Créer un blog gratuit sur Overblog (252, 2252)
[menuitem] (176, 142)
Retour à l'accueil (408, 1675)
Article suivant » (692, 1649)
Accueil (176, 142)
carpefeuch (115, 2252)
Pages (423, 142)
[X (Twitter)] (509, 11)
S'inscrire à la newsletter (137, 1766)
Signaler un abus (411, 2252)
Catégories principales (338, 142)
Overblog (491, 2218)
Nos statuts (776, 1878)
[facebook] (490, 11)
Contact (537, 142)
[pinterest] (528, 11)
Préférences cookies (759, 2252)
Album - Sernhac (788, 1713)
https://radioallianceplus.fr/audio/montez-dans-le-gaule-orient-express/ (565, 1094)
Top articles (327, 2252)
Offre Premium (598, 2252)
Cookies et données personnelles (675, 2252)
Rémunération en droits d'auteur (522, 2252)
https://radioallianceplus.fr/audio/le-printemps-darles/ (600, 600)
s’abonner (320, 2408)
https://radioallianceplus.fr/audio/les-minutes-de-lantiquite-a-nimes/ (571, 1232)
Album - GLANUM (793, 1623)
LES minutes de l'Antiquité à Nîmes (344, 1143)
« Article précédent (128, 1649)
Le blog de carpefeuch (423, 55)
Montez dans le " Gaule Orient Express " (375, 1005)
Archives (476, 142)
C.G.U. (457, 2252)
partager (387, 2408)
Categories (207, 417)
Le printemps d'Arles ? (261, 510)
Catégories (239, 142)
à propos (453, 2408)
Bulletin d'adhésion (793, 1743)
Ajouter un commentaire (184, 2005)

+ + + + +

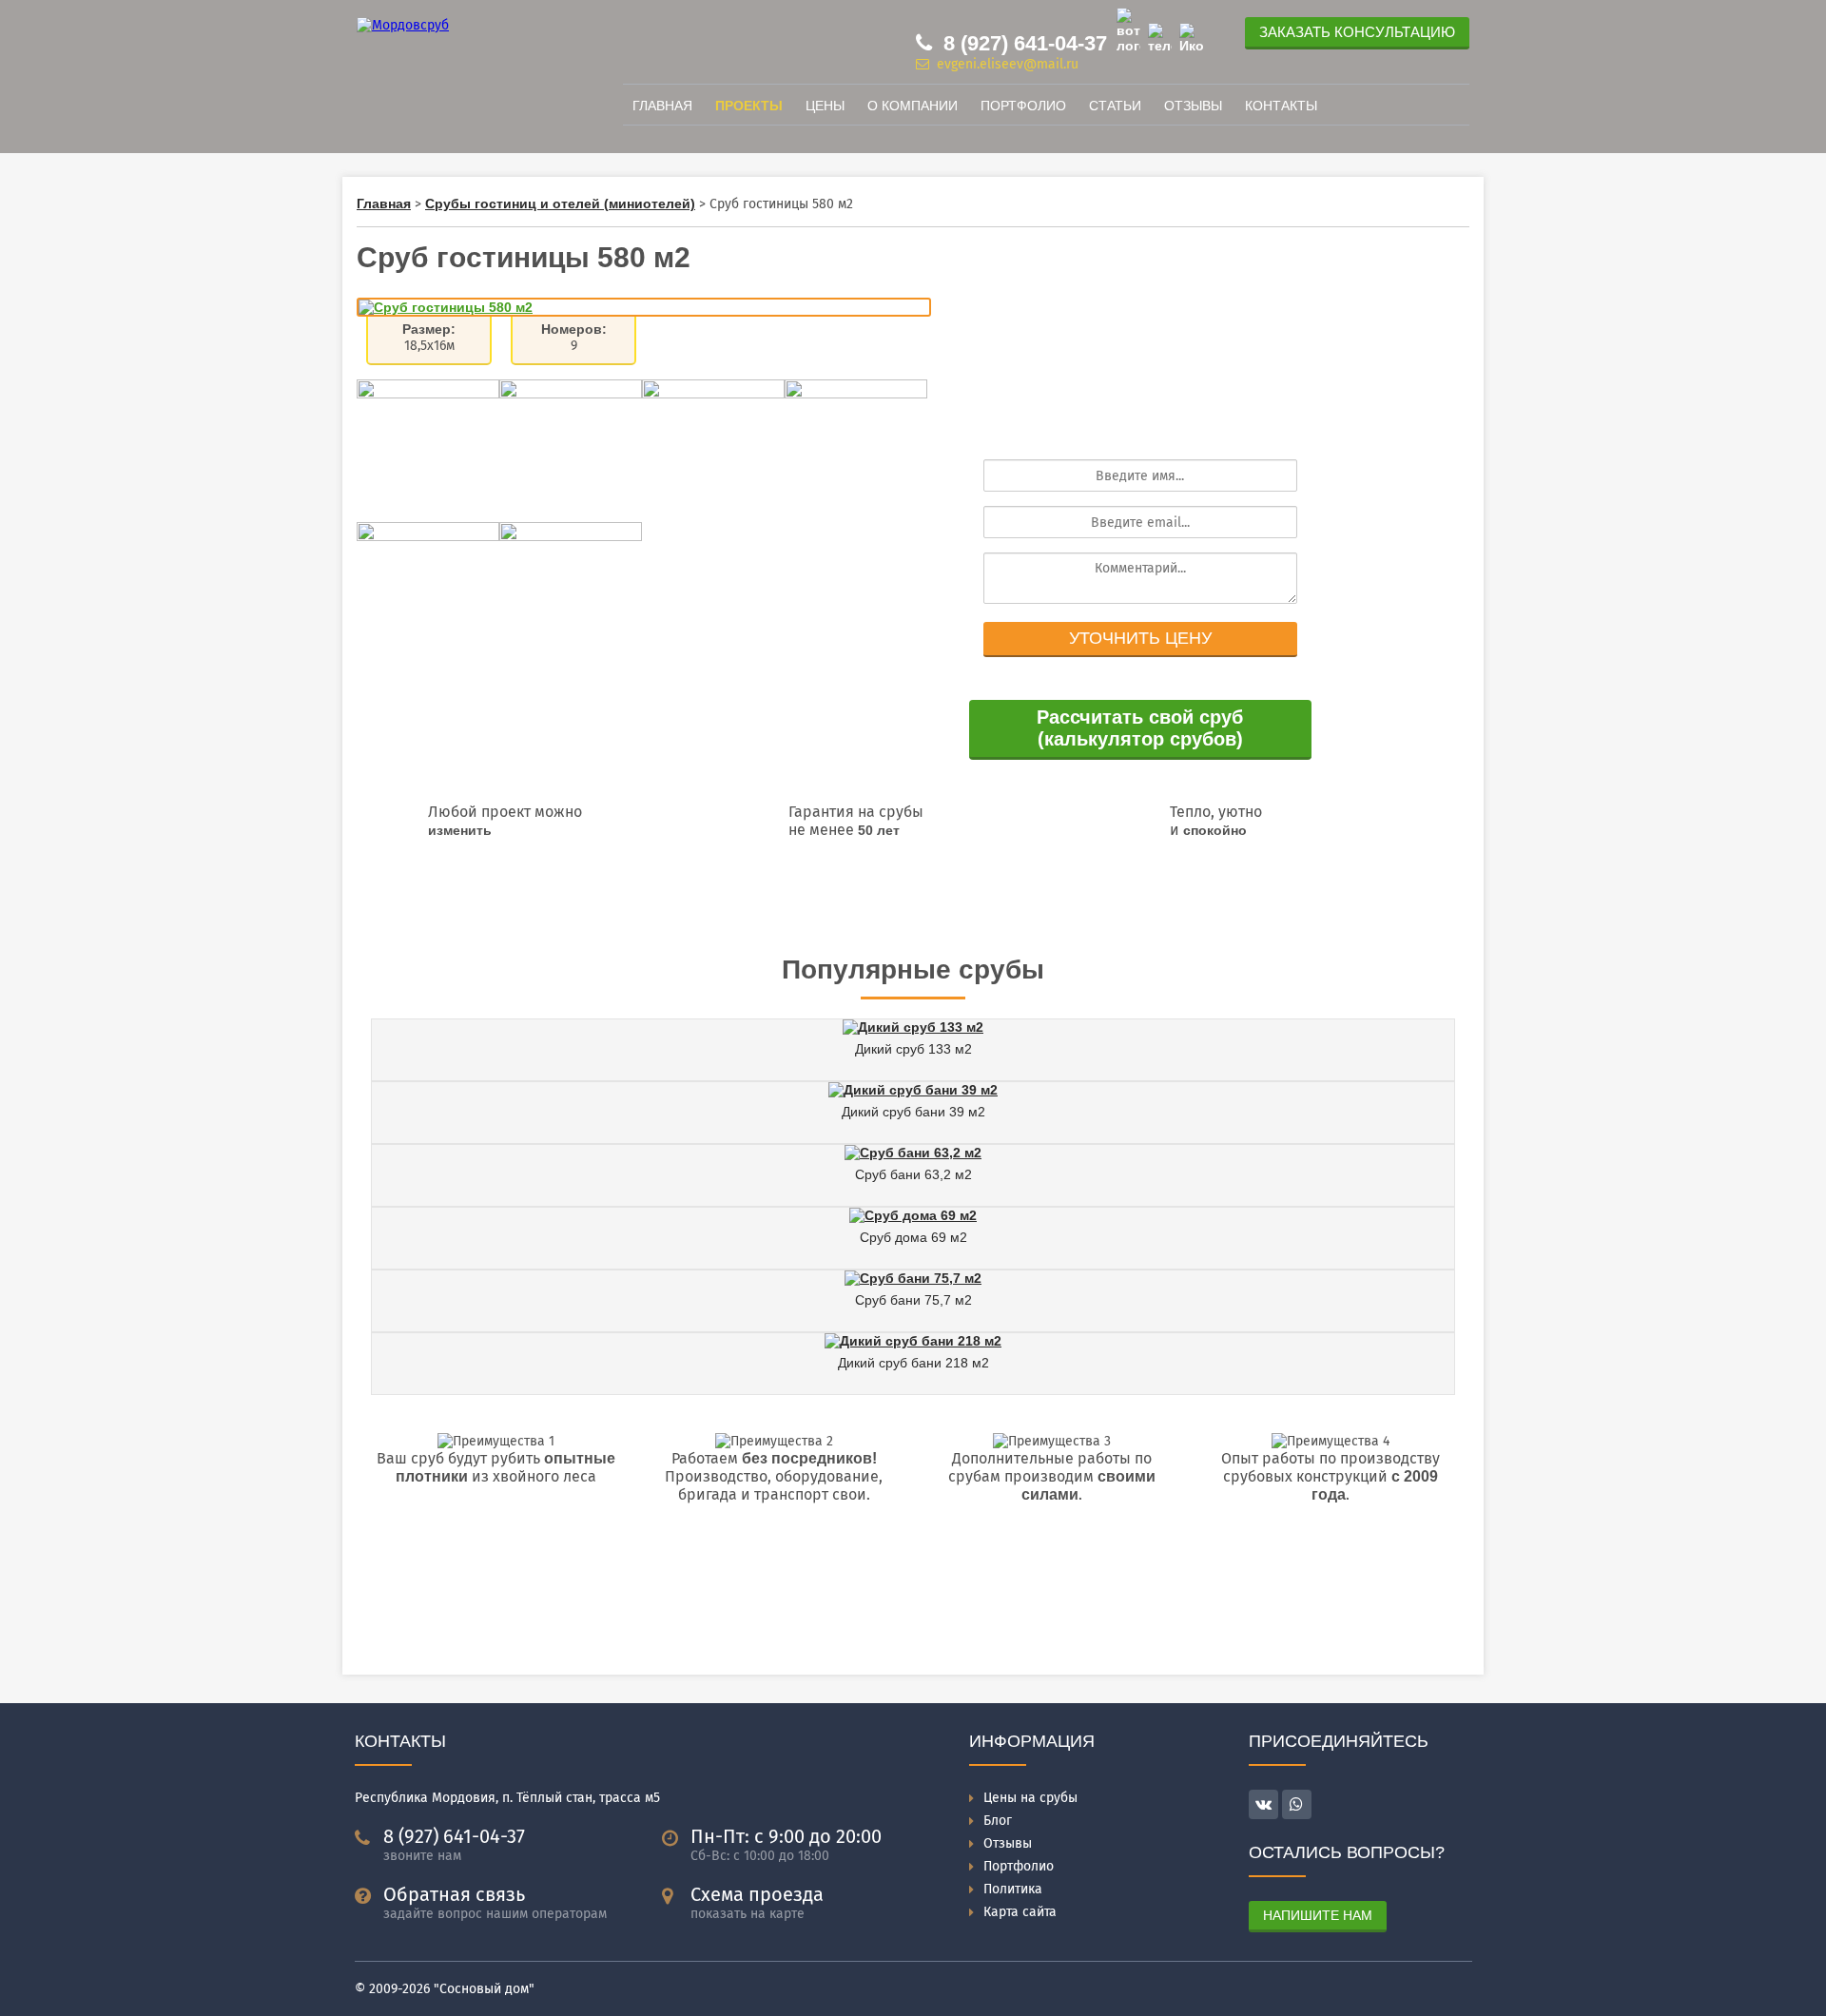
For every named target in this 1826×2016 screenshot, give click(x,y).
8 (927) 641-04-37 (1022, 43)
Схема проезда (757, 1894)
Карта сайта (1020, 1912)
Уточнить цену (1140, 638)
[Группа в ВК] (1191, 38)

+ + + + +

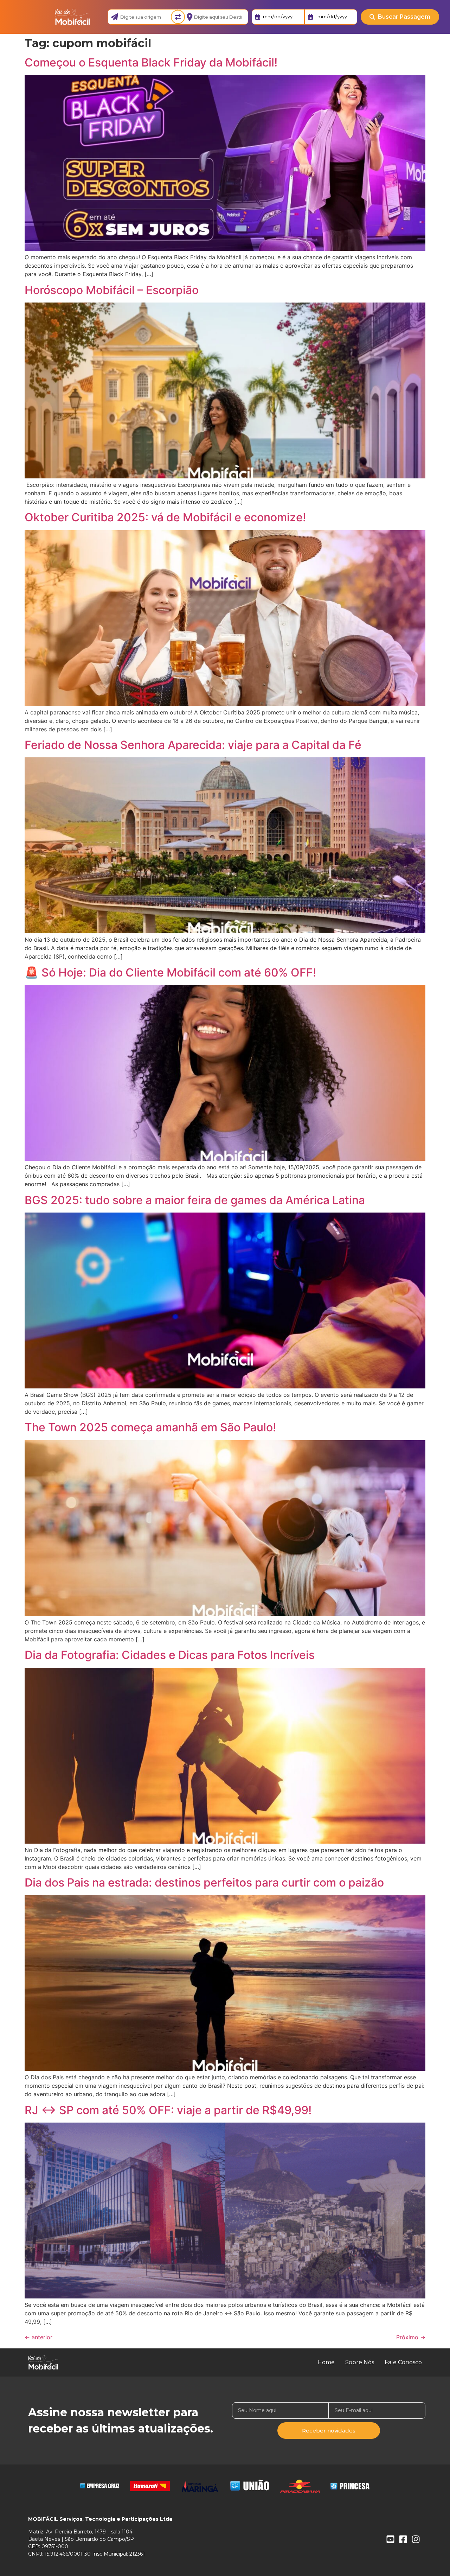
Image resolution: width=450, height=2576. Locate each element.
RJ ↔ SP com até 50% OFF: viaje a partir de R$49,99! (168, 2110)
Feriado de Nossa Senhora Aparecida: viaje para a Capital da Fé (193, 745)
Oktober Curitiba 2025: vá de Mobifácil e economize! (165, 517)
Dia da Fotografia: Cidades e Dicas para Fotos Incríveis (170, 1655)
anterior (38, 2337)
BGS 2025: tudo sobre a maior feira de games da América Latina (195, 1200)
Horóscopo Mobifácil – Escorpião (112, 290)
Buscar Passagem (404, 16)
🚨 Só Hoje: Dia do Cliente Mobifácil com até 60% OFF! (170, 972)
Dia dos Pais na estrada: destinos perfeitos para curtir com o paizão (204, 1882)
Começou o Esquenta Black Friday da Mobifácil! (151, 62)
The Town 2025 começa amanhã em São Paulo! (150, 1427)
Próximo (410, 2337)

+ + + + +

# [TASK DESCRIPTION]
Pull each line containing "Catégories" from the records.

# [RESPONSE TO THIS EXERCISE]
Catégories principales (338, 142)
Catégories (239, 142)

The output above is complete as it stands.